>>
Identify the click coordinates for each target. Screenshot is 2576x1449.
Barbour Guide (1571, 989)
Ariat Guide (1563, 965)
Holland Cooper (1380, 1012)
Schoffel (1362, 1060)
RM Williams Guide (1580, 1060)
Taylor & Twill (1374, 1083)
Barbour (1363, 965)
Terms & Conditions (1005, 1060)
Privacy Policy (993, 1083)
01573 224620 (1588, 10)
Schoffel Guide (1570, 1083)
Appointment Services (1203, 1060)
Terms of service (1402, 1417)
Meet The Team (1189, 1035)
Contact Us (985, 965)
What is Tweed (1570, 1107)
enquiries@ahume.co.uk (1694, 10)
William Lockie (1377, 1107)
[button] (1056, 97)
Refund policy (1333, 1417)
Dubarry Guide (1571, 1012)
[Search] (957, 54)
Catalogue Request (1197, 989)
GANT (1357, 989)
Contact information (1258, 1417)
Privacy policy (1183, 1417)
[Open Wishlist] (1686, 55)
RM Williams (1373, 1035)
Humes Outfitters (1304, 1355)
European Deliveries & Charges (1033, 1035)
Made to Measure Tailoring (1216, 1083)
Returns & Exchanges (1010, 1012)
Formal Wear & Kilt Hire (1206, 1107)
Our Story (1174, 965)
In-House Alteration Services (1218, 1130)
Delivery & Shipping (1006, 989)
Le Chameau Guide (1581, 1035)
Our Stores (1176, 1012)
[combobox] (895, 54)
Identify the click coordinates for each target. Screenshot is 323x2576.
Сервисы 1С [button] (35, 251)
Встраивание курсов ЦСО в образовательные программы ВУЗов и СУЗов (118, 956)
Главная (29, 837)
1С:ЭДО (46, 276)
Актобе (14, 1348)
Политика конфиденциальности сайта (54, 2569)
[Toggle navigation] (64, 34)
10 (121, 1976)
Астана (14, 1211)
<<
What is needed here is an exact transcription of the records above.

Identify the click coordinates for each target. Screenshot is 2576x1449.
Barbour Guide (1571, 989)
Ariat Guide (1563, 965)
Holland Cooper (1380, 1012)
Schoffel (1362, 1060)
RM Williams Guide (1580, 1060)
Taylor & Twill (1374, 1083)
Barbour (1363, 965)
Terms & Conditions (1005, 1060)
Privacy Policy (993, 1083)
01573 224620 (1588, 10)
Schoffel Guide (1570, 1083)
Appointment Services (1203, 1060)
Terms of service (1402, 1417)
Meet The Team (1189, 1035)
Contact Us (985, 965)
What is Tweed (1570, 1107)
enquiries@ahume.co.uk (1694, 10)
William Lockie (1377, 1107)
[button] (1056, 97)
Refund policy (1333, 1417)
Dubarry Guide (1571, 1012)
[Search] (957, 54)
Catalogue Request (1197, 989)
GANT (1357, 989)
Contact information (1258, 1417)
Privacy policy (1183, 1417)
[Open Wishlist] (1686, 55)
RM Williams (1373, 1035)
Humes Outfitters (1304, 1355)
European Deliveries & Charges (1033, 1035)
Made to Measure Tailoring (1216, 1083)
Returns & Exchanges (1010, 1012)
Formal Wear & Kilt Hire (1206, 1107)
Our Story (1174, 965)
In-House Alteration Services (1218, 1130)
Delivery & Shipping (1006, 989)
Le Chameau Guide (1581, 1035)
Our Stores (1176, 1012)
[combobox] (895, 54)
Identify the click coordinates for each target. Screenshot is 323x2576.
Сервисы 1С [button] (35, 251)
Встраивание курсов ЦСО в образовательные программы ВУЗов и СУЗов (118, 956)
Главная (29, 837)
1С:ЭДО (46, 276)
Актобе (14, 1348)
Политика конфиденциальности сайта (54, 2569)
[Toggle navigation] (64, 34)
10 (121, 1976)
Астана (14, 1211)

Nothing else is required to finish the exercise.